### Geciteerde passage:
____________
Uitspraak 200104672/1


Volledige tekst

200104672/1.
Datum uitspraak: 1 mei 2002

AFDELING
BESTUURSRECHTSPRAAK

Uitspraak in het geding tussen:

appellant,

en

gedeputeerde staten van Noord-Brabant,
verweerders.

1. Procesverloop

Bij besluit van 3 augustus 2001, kenmerk 772802, hebben verweerders afwijzend beslist op een verzoek van appellant om de aan [partij] te [plaats] verleende vergunning krachtens de Grondwaterwet voor het onttrekken van grondwater voor het beregenen van landbouwgronden inclusief grasland zodanig te wijzigen dat deze aan hem wordt overgedragen ten behoeve van de beregening van zijn landbouwgronden op de locatie kadastraal bekend gemeente Sint Anthonis, sectie […], nummer […]. Dit aangehechte besluit is op 13 augustus 2001 ter inzage gelegd.

Tegen dit besluit heeft appellant bij brief van 17 september 2001, bij de Raad van State ingekomen op 18 september 2001, beroep ingesteld. Deze brief is aangehecht.

Bij brief van 13 november 2001 hebben verweerders een verweerschrift ingediend.

De zaak is door een meervoudige kamer van de Afdeling verwezen naar een enkelvoudige.

De Afdeling heeft de zaak ter zitting behandeld op 5 april 2002, waar verweerders, vertegenwoordigd door ing. J. Ram, ambtenaar van de provincie, zijn verschenen.

2. Overwegingen

2.1. Appellant stelt dat het in geding zijnde perceelnummer in het bestreden besluit ten onrechte wordt aangeduid als nummer 436, terwijl het moet worden aangeduid als nummer 265.

Verweerders erkennen in het verweerschrift dat het perceel in het bestreden besluit niet correct is aangeduid. Volgens verweerders is wel duidelijk dat perceelnummer 265 is bedoeld, nu de vergunningaanvraag uitsluitend betrekking heeft op voornoemd perceelnummer.

Gelet op hetgeen verweerders ter motivering hebben aangevoerd, is naar het oordeel van de Afdeling sprake van een kennelijke verschrijving en is appellant niet op enigerlei wijze in zijn belangen geschaad. Er bestaat dan ook geen aanleiding hieraan gevolgen te verbinden.

2.2. In artikel 14, eerste lid, van de Grondwaterwet is bepaald dat het verboden is grondwater te onttrekken of water te infiltreren, tenzij daarvoor door gedeputeerde staten vergunning is verleend. In het derde lid van dit artikel is, voorzover hier van belang, bepaald dat bij het verlenen van de vergunning rekening wordt gehouden met het in artikel 7 van de Wet op de waterhuishouding bedoelde plan.
____________
### Gegevensitems:
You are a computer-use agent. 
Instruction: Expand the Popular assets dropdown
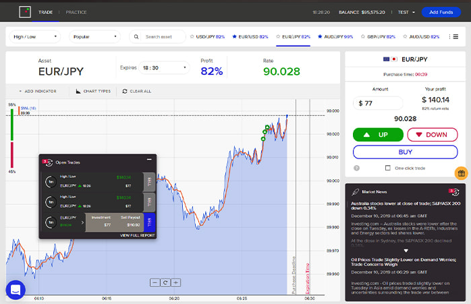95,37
____________
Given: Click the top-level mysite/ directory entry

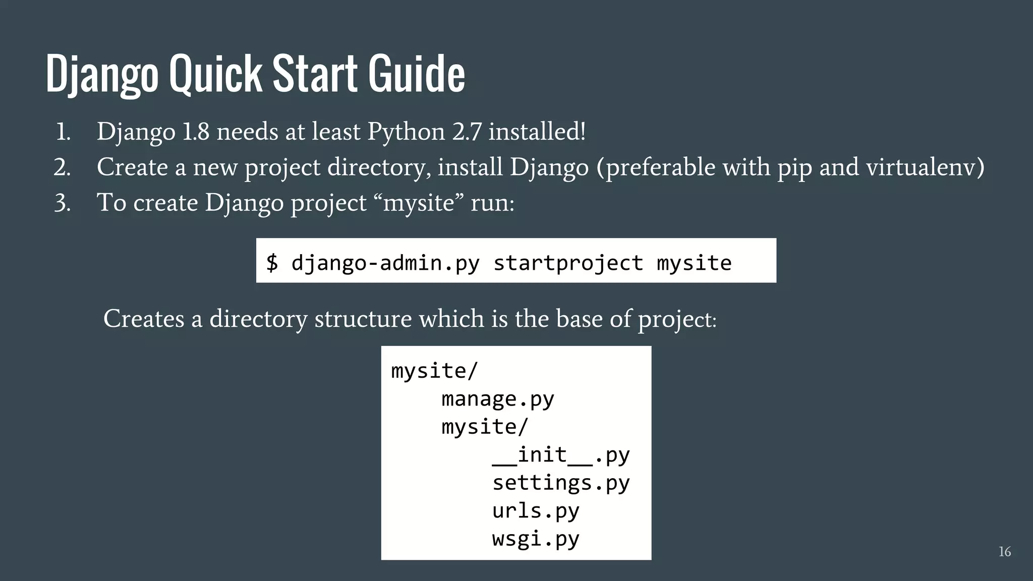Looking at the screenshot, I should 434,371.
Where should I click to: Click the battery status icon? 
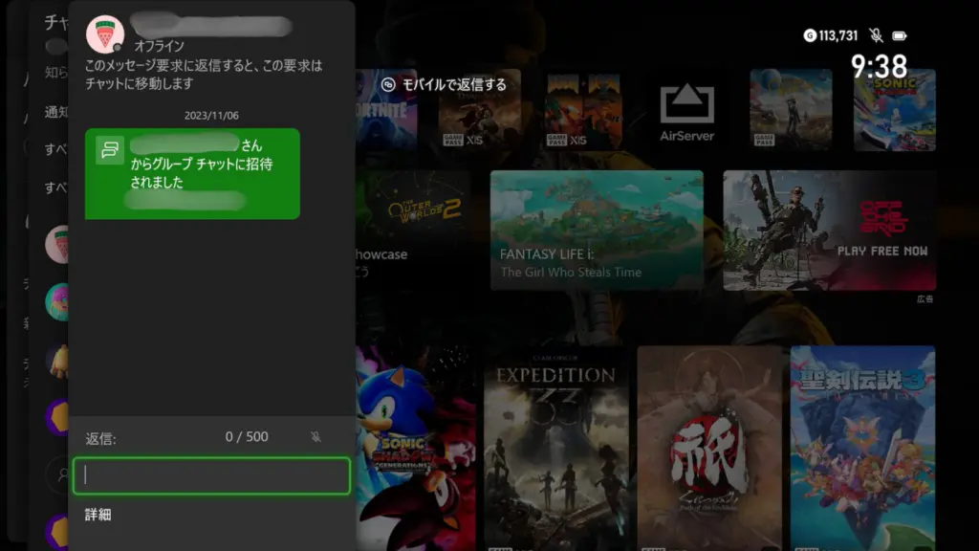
____________
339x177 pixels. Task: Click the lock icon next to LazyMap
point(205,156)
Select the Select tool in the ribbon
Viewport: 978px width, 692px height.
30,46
____________
### Opdrachten:
1. Werk het gedeelte van de uitspraak bij dat begint bij "2. Overwegingen" en eindigt bij "als nummer 265." door "perceelnummer" te vervangen door "perceelsnummer", en geef dat gedeelte in zijn geheel weer.
2. Schrijf het vervolg van de uitspraak over de grondwatervergunning, aansluitend op de laatste zin.
De items vormen afzonderlijk materiaal en staan los van de uitspraak.

### Gegeven antwoorden:
1.
2. Overwegingen

2.1. Appellant stelt dat het in geding zijnde perceelsnummer in het bestreden besluit ten onrechte wordt aangeduid als nummer 436, terwijl het moet worden aangeduid als nummer 265.

2.
2.3. Appellant is van mening dat verweerders zijn verzoek tot wijziging van de vergunning ten onrechte hebben afgewezen. Hij stelt dat zijn verzoek een bijzonder geval is dat afwijking van het door verweerders gevoerde beleid rechtvaardigt. Hij voert hiertoe aan dat het water ter plaatse zal worden opgepompt vanaf een diepte van ongeveer 17 meter en dat zich op circa 7 meter diepte een 2 meter dikke, voor water ondoordringbare leemlaag bevindt, zodat de tussenliggende grondlaag met 'hangwater' niet negatief wordt beïnvloed door het oppompen. Daarnaast merkt hij op dat de door hem te gebruiken pomp slechts een geringe capaciteit heeft. Gelet op het vorenstaande stelt appellant dat de voorgestelde onttrekking nauwelijks of geen invloed op de natuur binnen de zogenoemde "Natte Groene Hoofdstructuur" zal hebben. Voorts voert hij aan dat het niet vergunnen van hetgeen is aangevraagd ertoe leidt dat het perceel onbruikbaar wordt voor akkerbouw. Ten slotte voert appellant aan dat reeds 15 jaar een put op het perceel aanwezig is.

2.3.1. Verweerders voeren aan dat sedert hun tweede waterhuishoudingsplan "Samen werken aan water" van 11 september 1998 een standstill beleid wordt gevoerd ten aanzien van grondwateronttrekkingen. Dit beleid houdt onder meer in dat verplaatsing van beregeningsvergunningen in of naar de zogenoemde "natte Groene Hoofdstructuur" en in een zone van 500 meter rond deze gebieden niet is toegestaan.

Verweerders zien in hetgeen appellant heeft aangevoerd geen reden om van hun beleid af te wijken. Zij stellen dat een pompcapaciteit van 40 m3 per uur als een normale capaciteit dient te worden aangemerkt. Voorts voeren zij aan dat de hydrologische effecten van deze individuele beregeningsonttrekking weliswaar klein zijn, maar dat het beleid is gericht op de cumulatie van onttrekkingen, die een aanzienlijke invloed kan hebben op de omgeving. Ten aanzien van de stelling van appellant dat het perceel onbruikbaar wordt voor akkerbouw, betogen verweerders dat appellant alvorens hij het perceel kocht informatie bij hen had kunnen inwinnen over de beregeningsmogelijkheden. Ten slotte stellen verweerders dat ook de omstandigheid dat ter plaatse reeds een put aanwezig is geen reden kan zijn om van hun beleid af te wijken. Voor de over te schrijven put is niet eerder vergunning verleend, zodat de onderhavige locatie volgens hen als een nieuwe locatie moet worden aangemerkt. Door het legaliseren van een zonder vergunning gebruikte put nemen de mogelijkheden om grondwater te onttrekken toe, hetgeen zij beogen te voorkomen met het door hen gevoerde beleid.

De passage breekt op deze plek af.